*** Begin section ***
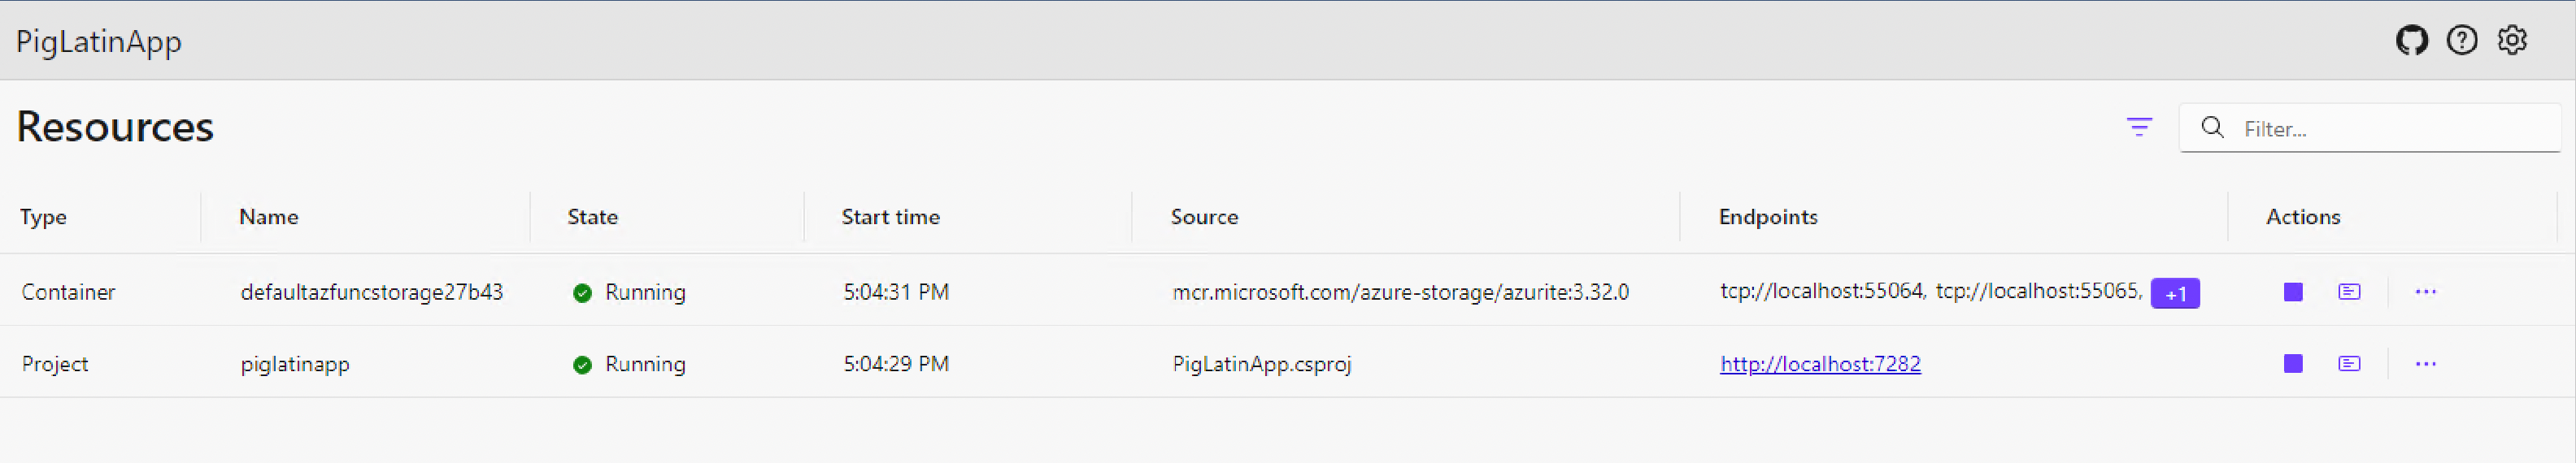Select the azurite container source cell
*** End section ***
*** Begin section ***
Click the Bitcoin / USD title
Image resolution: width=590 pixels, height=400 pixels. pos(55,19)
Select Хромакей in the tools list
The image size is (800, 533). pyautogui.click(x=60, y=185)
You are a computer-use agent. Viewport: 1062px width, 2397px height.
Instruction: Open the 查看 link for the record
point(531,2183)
*** End section ***
*** Begin section ***
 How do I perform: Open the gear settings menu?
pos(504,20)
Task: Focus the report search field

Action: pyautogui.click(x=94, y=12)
*** End section ***
Task goal ->
Of the entries above, repeat exactly the lines between the line with "Click the Bitcoin / USD title" and the line with "You are a computer-use", inclusive, and no others.

Written response ->
Click the Bitcoin / USD title
Image resolution: width=590 pixels, height=400 pixels. pos(55,19)
Select Хромакей in the tools list
The image size is (800, 533). pyautogui.click(x=60, y=185)
You are a computer-use agent. Viewport: 1062px width, 2397px height.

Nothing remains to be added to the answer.